Le apretó la muñeca.
—¿Cuántos años tenías cuando te apartaron de tu hogar? —él quiso retirarse, pero ella mantuvo con firmeza aferrada su muñeca.
—Nueve años —replicó con tono de desafío.
—Oh, Pedro.
—Estuve fuera una semana entera. Eso es todo. Fue demasiado larga. Me fugué dos veces tratando de regresar a casa. Me dejaron hacerlo cuando él les dio su palabra.
—¿Sobre qué? —casi temió cuál podría ser la respuesta.
—No golpearme más.
—¿Te golpeó? —su boca le supo a bilis.
—No. Al menos no con los puños. Pero ya había hecho suficiente. Siempre supe de qué era capaz.
—¿No te daba miedo volver a casa?
Pedro le giró la mano y estudió los dedos entrelazados con los suyos. Apretó la mandíbula.
—No podía dejar allí a mi madre —respondió con sencillez—. Tenía que estar con ella. Sólo nos teníamos el uno al otro, ¿sabes? ¿A quién tiene Barbara si no es a mí? ¿A quién tiene Daniela?

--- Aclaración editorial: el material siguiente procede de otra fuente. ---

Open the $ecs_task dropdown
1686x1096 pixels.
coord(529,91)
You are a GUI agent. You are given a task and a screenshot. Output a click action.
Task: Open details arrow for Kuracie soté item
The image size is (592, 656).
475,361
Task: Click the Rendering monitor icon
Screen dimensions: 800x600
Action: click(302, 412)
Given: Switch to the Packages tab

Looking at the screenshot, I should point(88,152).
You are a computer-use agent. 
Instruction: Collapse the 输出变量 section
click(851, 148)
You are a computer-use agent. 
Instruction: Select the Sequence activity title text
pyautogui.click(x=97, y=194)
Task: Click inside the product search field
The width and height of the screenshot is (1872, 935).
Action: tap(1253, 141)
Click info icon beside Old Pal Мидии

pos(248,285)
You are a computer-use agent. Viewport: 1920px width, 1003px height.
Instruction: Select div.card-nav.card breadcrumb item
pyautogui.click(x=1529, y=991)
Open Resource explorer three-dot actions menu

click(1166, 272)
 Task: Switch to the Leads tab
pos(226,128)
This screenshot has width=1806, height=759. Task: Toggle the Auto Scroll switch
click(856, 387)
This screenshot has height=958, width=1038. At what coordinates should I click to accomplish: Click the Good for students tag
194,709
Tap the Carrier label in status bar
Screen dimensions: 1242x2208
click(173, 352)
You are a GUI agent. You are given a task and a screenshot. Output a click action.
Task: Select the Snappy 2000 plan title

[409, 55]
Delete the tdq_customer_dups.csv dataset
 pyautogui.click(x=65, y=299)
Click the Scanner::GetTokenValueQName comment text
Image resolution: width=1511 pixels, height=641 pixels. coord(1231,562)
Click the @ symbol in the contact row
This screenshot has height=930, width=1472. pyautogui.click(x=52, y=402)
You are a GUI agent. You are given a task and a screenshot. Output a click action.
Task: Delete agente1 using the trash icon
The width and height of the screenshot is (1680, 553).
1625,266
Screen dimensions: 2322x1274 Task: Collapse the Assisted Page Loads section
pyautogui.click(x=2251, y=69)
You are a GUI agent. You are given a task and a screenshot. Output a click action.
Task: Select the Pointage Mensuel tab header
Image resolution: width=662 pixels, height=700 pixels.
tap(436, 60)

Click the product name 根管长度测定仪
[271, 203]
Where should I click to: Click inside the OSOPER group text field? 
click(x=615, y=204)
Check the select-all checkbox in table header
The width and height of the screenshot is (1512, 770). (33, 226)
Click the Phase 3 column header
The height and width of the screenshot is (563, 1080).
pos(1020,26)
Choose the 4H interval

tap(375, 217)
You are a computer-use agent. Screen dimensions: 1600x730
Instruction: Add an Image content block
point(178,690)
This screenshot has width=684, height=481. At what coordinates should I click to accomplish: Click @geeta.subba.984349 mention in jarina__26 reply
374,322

En ese momento encajaron tantas cosas, incluida su necesidad de hacer las cosas bien. ¿Es que creía que era como su padre?
—Pedro, tú nunca podrías ser como él, ¿lo sabes, verdad?
Su mirada fue torturada al estudiarle la cara.
—¿Cómo lo sé? Cuando Daniela llora y yo no sé cómo hacer que pare…
—Te pones a caminar con ella en brazos. Acudiste a mí en busca de ayuda. ¿No lo ves? Lo estás haciendo bien. Eres paciente y cariñoso. Eres el hombre que él jamás fue, Pedro, lo sé —la mirada de él se iluminó antes de apartarla—. De acuerdo. Traeré algunas cosas. No tendrás que preocuparte de que te quiten a Daniela.
El alivio le suavizó las facciones.
—Bien. Porque aún tendremos que demostrárselo a los servicios sociales cuando vengan aquí —se levantó y llevó el plato al fregadero antes de tomar a Daniela y acunarla en sus brazos.